How to complete this task >>
Word for word, restate the lines of the data below between those holding "You are a GUI" and "Given: Click the", inclusive; pictures do not belong in the copy.
=== Section Start ===
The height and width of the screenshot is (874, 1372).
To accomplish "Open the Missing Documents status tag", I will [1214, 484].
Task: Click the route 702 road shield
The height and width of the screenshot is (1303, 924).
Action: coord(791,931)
=== Section End ===
=== Section Start ===
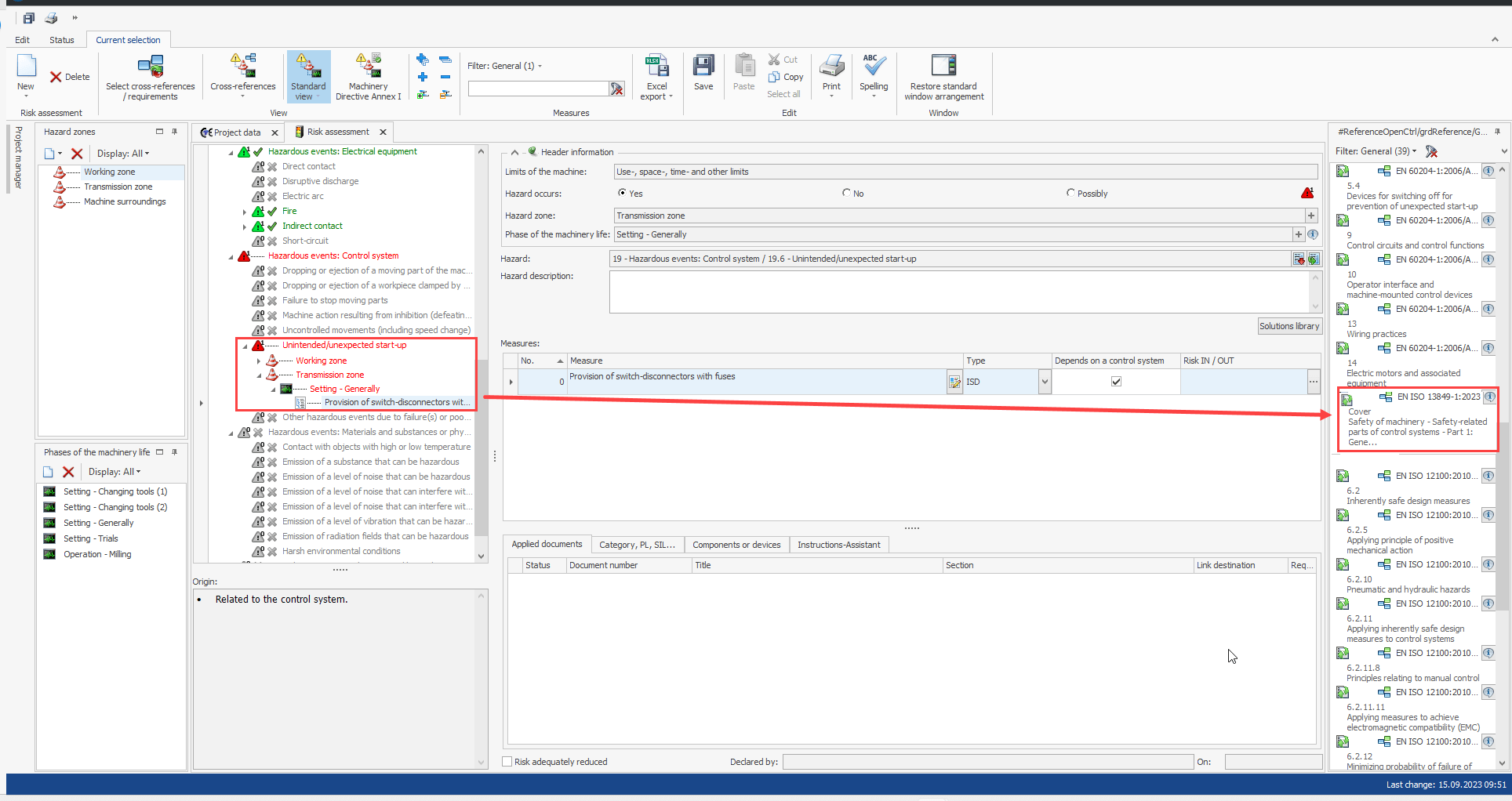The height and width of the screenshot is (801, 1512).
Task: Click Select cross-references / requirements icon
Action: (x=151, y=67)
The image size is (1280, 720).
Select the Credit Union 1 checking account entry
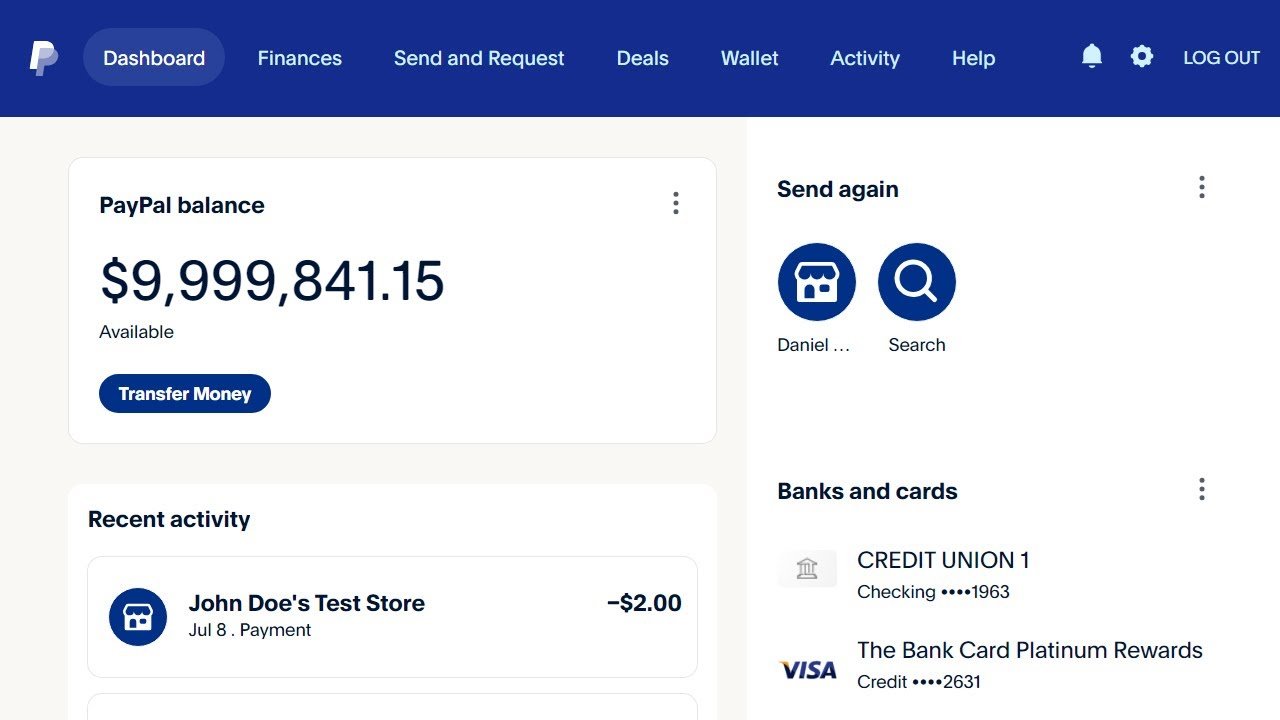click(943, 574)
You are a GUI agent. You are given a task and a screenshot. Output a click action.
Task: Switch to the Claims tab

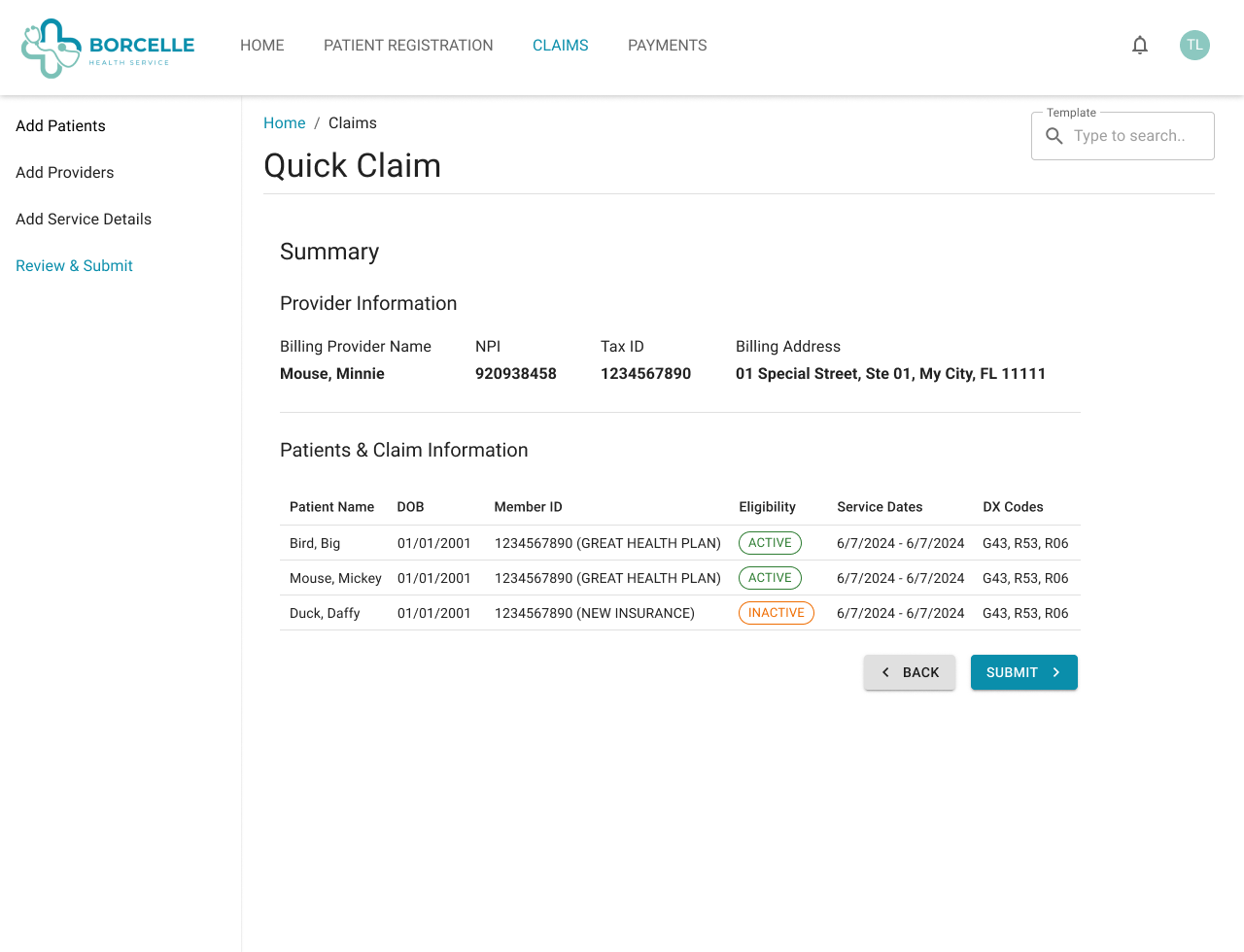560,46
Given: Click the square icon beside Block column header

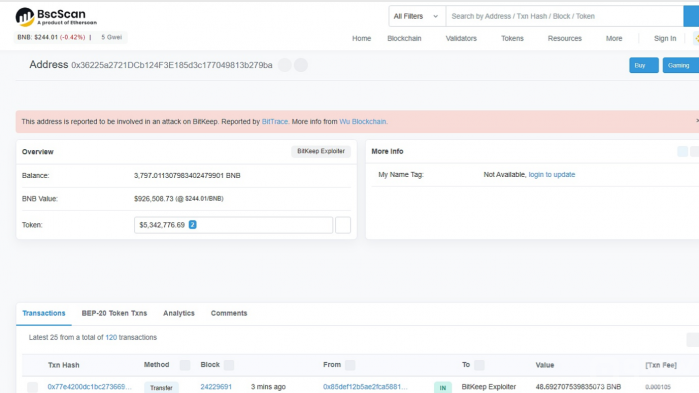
=== Section End ===
=== Section Start ===
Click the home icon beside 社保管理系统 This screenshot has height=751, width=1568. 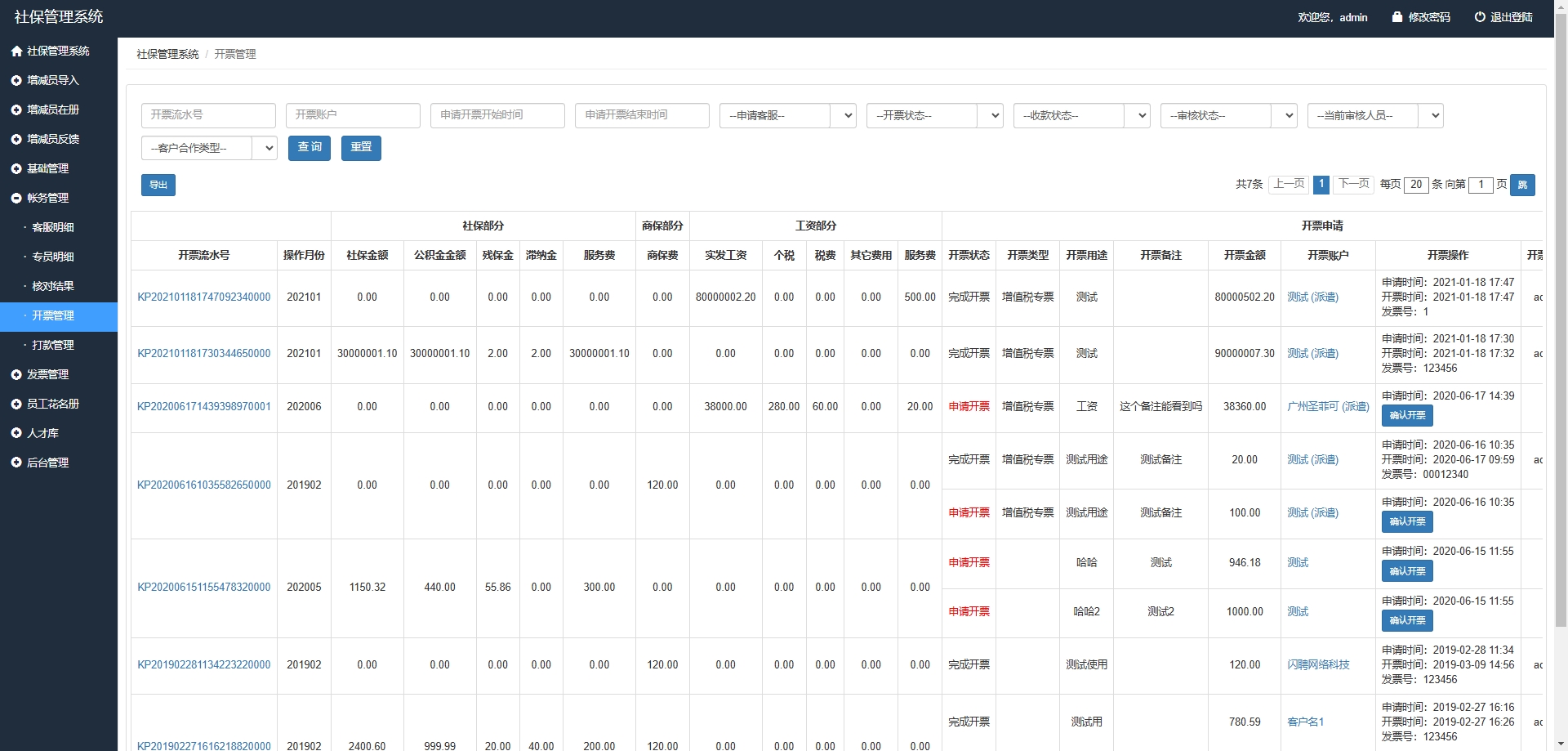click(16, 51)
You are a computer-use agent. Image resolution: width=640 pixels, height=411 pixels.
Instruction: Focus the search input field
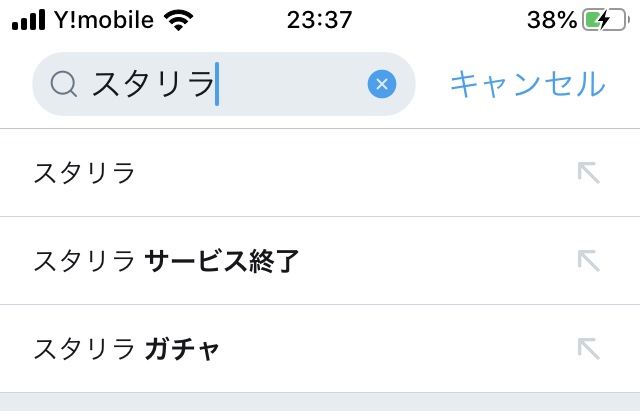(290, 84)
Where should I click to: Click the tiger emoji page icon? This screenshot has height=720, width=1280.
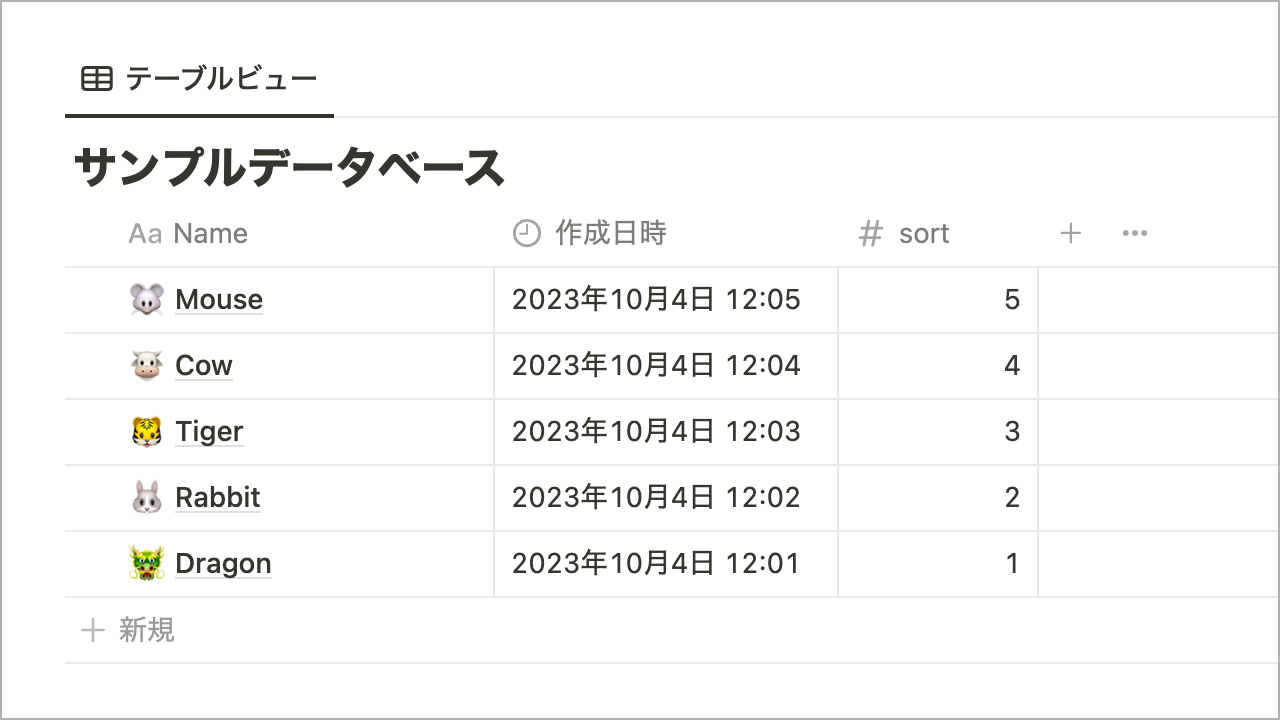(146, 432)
=== Section End ===
Your solution >>
You are a GUI agent. You are given a task and a screenshot. Output a click action.
Task: Switch to the Claims tab

560,46
Given: Click the square icon beside Block column header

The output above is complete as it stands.